No one should go through life unhappy

Quote From: skaforknme

Unfortunately, I can relate to many on this board. I have been married for a year and a half and we have had sex 8 times. And to top it off, we have not had sex for going on 10 months. I am 28 and he is 29, way too young to be having problems with this. I even sent a message to Dr. Phil a few months ago because I couldnt take it anymore. Feeling rejected, unloved, and alone, I fell into a depression, which is just not me. I left in January, and we were separated for two months, went through counseling, and I returned on the condition that he went to go see a doctor. Many times have I told him that I cannot see myself married to anyone who cannot be intimate with their wife, but he has yet to make an appointment and keep it. He claims that there is nothing wrong with him, that it all works, but he doesnt have the urge to use it. I cannot take it anymore. A few weeks ago, I finally decided that he will never be able to make  me happy, and I finally came to a peace within myself. Now, all of a sudden, he is being really nice, doing housework, etc, and I could care less. It is too little, too late and I dont know what to do. I feel stuck. I feel guilty as hell, because I know he loves me in his own messed up way, but I am tired of being roommates. He wants a family? How? Does he think that I will just jump in bed with him when he decides to have kids? Sorry. Not happening. In fact, I have no desire to have sex with him anymore. Could care less. Would I ever cheat? No. But I know that there are men out there who would value a marriage and a wife enough to be less self-centered. He now thinks everything is fine and he is happy because his needs are being met and I am no longer saying anything negative. Therefore, if I bring up divorce, he will be blown away. I am fine, except I no longer want this and he does. I AM afraid that I will sacrifice my happiness to keep from hurting him. I dont want to hurt him even though I know unless I begin advocating for my own happiness, I will be miserable the rest of my life. And I certainly don't want that. Enough is enough.  

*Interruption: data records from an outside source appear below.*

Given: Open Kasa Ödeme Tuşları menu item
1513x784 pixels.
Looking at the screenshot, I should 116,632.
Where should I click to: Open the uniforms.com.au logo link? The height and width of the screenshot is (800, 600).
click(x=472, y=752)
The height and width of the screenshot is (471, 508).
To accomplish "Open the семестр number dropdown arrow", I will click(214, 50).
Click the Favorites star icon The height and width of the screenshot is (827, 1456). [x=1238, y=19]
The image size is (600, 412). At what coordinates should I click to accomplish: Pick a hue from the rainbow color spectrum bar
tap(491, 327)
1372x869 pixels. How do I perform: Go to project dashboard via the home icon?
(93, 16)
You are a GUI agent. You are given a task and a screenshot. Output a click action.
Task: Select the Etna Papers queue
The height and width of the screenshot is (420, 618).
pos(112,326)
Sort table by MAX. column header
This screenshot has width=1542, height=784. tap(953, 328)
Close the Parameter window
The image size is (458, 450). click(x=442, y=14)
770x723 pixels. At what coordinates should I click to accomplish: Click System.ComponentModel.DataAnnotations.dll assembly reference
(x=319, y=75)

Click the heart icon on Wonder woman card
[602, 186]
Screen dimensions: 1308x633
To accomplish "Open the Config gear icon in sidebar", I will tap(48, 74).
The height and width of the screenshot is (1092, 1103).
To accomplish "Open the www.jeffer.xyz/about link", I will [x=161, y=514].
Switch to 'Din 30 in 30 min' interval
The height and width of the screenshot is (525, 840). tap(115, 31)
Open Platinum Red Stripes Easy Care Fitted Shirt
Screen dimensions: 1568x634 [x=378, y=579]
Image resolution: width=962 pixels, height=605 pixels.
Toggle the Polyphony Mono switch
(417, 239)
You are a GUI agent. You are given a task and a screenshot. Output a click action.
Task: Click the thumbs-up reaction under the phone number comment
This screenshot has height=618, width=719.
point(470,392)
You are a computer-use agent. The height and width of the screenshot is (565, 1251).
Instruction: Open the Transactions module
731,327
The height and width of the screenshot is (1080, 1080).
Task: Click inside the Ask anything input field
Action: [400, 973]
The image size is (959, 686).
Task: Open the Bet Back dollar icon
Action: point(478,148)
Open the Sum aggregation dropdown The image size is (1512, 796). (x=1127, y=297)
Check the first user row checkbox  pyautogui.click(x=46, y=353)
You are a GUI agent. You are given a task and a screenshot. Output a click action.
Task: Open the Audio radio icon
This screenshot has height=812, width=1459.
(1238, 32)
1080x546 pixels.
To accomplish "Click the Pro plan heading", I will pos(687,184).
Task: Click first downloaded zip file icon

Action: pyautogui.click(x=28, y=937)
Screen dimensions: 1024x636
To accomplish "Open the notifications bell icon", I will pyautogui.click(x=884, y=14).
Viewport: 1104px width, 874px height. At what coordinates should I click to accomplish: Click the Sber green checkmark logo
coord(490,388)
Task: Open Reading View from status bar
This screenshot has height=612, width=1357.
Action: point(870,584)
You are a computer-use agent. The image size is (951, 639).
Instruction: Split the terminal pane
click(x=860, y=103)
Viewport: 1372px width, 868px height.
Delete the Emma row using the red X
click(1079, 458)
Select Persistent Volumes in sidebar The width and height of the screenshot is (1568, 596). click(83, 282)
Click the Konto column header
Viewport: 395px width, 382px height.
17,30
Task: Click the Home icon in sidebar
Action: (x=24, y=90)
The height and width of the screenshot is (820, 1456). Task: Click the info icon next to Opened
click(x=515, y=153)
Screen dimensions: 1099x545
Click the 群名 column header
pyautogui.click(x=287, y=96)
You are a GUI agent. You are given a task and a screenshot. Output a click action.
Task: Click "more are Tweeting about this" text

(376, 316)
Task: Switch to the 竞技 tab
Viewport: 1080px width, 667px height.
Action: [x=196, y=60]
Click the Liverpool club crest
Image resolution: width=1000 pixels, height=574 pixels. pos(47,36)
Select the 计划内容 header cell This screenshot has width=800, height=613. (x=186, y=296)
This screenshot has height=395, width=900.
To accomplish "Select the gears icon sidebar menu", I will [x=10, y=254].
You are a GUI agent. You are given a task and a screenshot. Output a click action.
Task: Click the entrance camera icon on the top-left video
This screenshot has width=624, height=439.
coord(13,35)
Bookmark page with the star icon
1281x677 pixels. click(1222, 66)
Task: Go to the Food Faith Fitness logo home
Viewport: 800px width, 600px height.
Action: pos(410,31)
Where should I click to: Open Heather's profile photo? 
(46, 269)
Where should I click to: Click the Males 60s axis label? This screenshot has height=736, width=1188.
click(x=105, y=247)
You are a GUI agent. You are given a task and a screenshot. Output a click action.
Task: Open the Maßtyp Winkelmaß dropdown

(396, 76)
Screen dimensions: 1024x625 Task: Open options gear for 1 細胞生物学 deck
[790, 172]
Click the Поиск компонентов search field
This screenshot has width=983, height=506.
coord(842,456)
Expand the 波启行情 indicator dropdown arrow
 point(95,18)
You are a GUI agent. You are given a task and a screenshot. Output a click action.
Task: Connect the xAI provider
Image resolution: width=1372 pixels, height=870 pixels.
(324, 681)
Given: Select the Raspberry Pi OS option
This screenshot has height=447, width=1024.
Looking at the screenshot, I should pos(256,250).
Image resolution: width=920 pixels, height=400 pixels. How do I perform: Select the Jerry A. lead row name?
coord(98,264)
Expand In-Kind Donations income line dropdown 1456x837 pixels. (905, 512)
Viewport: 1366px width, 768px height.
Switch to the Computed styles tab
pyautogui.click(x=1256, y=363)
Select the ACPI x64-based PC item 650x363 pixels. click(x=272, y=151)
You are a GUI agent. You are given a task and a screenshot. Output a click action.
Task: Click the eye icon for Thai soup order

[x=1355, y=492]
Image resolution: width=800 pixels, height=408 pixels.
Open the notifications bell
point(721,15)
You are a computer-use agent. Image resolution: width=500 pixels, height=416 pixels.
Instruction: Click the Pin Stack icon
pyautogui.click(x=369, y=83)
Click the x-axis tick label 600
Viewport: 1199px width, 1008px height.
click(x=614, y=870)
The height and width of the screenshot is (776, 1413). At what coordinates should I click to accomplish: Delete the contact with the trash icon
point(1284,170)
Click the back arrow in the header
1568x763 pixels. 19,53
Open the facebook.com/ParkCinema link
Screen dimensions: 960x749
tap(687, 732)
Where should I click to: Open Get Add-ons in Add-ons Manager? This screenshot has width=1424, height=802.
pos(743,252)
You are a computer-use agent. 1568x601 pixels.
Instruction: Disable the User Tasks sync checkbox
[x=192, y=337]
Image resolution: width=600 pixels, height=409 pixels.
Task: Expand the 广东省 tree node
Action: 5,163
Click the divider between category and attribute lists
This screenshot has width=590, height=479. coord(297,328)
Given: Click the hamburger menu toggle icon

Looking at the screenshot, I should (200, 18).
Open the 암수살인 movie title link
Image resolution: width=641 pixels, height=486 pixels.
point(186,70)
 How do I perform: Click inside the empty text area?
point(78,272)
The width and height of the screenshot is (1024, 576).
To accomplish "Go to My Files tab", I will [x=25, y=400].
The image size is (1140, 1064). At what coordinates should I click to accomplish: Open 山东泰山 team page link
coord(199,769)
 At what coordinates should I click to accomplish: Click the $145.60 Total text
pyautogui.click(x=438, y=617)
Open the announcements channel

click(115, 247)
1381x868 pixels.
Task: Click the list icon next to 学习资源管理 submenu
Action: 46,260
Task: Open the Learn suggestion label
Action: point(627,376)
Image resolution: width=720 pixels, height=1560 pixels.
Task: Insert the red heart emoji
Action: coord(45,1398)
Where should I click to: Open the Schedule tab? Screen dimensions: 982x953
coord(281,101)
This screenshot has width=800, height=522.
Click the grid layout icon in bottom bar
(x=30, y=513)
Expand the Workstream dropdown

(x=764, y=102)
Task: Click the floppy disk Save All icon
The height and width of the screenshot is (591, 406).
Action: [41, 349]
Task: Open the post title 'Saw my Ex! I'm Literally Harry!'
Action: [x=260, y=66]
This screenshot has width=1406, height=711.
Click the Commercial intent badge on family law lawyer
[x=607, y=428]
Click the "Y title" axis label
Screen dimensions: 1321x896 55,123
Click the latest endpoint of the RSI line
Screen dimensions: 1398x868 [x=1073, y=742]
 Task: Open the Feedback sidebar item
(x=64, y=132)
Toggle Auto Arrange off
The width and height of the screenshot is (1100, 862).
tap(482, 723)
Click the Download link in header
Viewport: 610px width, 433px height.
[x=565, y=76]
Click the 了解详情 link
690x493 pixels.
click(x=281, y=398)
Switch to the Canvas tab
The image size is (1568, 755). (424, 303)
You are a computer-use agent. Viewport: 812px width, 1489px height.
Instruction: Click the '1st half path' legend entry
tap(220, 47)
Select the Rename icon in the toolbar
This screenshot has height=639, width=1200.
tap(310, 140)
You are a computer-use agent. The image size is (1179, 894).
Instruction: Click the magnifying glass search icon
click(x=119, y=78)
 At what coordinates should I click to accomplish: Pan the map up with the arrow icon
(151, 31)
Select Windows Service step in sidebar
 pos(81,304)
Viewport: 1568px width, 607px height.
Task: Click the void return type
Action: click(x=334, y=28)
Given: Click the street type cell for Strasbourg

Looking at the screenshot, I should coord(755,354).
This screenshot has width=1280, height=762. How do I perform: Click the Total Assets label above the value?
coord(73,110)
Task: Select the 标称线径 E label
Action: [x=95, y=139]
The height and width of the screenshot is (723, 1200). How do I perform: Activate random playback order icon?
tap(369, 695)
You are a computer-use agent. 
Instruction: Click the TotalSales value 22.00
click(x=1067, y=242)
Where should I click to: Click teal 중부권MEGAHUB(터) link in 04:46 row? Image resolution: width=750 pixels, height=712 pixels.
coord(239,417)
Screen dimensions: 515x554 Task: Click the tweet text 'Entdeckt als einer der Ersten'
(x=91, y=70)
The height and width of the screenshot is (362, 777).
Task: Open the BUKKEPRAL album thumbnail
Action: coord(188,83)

If you are as miserable as you describe, you need to open the communications up, and let him know. Yes, there are plenty of men out there that will not only appreciate you, but will have more in common with you. 

 

If you want a divorce, go for it. Make your plan, and stick to it. When I think about all that has happened in my life since I was 28,  the thought of spending that unhappy is not even fathomable. Get out while you are still young, and find yourself, and then look for happiness.